__WHAT YOU WILL DO__
For this exercise, reproduce the entries below exactly, but only from the line containing "The height and width of the screenshot is (344, 868)." through the line containing "The image size is (416, 422).", both included.

Records contained in a dataset

※ ※ ※

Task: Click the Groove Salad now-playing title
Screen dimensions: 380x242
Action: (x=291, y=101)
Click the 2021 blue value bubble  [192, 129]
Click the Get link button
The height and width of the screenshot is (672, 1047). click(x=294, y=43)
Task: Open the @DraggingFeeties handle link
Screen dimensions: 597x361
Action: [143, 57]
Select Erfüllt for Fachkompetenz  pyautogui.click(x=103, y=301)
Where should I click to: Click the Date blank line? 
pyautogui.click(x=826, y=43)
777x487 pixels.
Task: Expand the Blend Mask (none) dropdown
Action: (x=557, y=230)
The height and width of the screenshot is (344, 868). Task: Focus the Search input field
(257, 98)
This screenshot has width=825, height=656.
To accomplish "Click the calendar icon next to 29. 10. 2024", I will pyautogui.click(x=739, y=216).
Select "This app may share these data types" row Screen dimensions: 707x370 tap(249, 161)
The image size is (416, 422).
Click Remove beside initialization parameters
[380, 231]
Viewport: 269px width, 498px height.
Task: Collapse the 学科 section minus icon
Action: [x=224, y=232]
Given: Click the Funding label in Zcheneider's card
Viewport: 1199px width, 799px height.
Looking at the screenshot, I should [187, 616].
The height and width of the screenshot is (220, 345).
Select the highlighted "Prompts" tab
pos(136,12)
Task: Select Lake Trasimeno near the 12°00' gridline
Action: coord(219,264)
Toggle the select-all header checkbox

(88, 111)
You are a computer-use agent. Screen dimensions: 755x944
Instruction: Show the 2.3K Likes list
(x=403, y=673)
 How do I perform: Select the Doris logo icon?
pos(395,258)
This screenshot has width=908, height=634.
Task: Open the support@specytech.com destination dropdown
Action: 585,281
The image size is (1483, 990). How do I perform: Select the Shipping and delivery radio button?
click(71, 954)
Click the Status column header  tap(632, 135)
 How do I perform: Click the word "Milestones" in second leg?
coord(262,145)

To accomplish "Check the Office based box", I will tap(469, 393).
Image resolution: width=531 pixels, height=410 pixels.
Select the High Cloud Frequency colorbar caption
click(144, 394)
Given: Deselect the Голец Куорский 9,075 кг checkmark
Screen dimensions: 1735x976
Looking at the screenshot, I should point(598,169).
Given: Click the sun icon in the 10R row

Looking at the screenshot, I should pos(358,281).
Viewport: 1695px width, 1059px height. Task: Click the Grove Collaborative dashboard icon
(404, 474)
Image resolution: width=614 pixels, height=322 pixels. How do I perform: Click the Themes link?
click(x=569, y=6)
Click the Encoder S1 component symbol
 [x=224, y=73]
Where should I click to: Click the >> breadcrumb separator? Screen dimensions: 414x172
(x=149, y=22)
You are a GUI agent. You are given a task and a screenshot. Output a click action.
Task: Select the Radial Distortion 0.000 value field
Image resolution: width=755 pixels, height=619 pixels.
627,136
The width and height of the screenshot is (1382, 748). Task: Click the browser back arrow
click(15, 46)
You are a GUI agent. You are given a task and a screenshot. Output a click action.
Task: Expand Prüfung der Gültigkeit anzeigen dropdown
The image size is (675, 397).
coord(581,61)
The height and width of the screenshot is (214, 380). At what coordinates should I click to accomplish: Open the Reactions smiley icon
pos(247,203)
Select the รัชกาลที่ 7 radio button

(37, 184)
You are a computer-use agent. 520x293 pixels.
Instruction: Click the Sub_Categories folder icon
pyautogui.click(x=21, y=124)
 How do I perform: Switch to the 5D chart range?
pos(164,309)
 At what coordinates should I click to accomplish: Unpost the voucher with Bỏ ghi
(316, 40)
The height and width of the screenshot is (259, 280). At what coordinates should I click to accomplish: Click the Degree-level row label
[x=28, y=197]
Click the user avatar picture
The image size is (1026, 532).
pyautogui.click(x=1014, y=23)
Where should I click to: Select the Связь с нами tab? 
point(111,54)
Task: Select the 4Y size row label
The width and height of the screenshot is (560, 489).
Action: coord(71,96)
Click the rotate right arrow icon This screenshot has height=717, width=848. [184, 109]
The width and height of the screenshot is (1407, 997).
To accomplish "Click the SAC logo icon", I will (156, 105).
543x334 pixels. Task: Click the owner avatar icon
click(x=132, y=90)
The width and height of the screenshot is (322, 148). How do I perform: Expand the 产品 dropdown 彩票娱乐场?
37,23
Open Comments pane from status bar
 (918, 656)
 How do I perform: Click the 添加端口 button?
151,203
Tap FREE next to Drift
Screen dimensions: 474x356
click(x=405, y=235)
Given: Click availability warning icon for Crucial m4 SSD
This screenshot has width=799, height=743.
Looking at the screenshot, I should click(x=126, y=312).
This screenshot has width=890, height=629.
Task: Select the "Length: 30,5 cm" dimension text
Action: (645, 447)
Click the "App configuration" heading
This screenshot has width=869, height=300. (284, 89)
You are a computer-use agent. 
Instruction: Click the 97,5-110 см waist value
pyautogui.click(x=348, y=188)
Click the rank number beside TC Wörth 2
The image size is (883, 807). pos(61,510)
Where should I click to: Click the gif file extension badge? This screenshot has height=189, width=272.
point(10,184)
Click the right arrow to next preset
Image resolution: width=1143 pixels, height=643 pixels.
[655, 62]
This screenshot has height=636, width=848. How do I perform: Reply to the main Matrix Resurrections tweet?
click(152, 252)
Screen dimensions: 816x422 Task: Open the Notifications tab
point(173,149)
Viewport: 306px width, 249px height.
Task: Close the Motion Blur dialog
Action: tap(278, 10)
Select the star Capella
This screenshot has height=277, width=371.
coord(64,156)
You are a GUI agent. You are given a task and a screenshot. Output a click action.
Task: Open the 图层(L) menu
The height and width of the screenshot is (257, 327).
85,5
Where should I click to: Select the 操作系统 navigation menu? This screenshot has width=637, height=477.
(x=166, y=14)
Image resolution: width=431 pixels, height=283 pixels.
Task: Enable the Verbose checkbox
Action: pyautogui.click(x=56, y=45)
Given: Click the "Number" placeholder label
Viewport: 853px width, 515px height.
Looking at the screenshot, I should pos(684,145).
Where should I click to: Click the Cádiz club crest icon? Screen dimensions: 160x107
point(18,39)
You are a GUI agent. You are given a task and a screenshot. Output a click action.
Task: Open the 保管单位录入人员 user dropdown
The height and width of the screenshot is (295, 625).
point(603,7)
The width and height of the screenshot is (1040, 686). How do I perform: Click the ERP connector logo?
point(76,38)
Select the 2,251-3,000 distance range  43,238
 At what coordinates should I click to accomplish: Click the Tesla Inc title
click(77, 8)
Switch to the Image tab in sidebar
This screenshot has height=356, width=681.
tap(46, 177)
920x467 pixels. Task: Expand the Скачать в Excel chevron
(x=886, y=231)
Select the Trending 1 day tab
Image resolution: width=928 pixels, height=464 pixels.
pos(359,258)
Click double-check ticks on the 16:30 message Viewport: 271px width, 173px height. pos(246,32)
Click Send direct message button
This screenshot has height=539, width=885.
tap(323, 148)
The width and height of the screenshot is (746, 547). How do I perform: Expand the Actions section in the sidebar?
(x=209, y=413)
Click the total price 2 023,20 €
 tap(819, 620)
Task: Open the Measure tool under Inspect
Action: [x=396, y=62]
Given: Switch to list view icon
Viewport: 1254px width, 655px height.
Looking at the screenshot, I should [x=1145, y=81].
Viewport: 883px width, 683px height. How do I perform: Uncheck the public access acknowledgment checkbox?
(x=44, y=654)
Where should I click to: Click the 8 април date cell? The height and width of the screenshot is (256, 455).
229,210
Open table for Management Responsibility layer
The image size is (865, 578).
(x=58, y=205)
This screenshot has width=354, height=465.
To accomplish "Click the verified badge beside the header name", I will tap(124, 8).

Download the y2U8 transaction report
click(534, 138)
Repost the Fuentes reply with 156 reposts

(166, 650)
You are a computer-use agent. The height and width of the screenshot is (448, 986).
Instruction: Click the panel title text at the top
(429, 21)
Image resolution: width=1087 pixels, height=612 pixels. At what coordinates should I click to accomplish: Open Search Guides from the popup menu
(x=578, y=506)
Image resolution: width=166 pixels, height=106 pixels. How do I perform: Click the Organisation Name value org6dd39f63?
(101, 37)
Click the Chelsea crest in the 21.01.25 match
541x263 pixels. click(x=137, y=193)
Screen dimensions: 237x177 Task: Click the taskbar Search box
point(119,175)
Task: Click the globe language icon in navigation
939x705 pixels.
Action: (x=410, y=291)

※ ※ ※

__RESPONSE TO THE TASK__
The height and width of the screenshot is (344, 868). Task: Focus the Search input field
(257, 98)
This screenshot has width=825, height=656.
To accomplish "Click the calendar icon next to 29. 10. 2024", I will pyautogui.click(x=739, y=216).
Select "This app may share these data types" row Screen dimensions: 707x370 tap(249, 161)
The image size is (416, 422).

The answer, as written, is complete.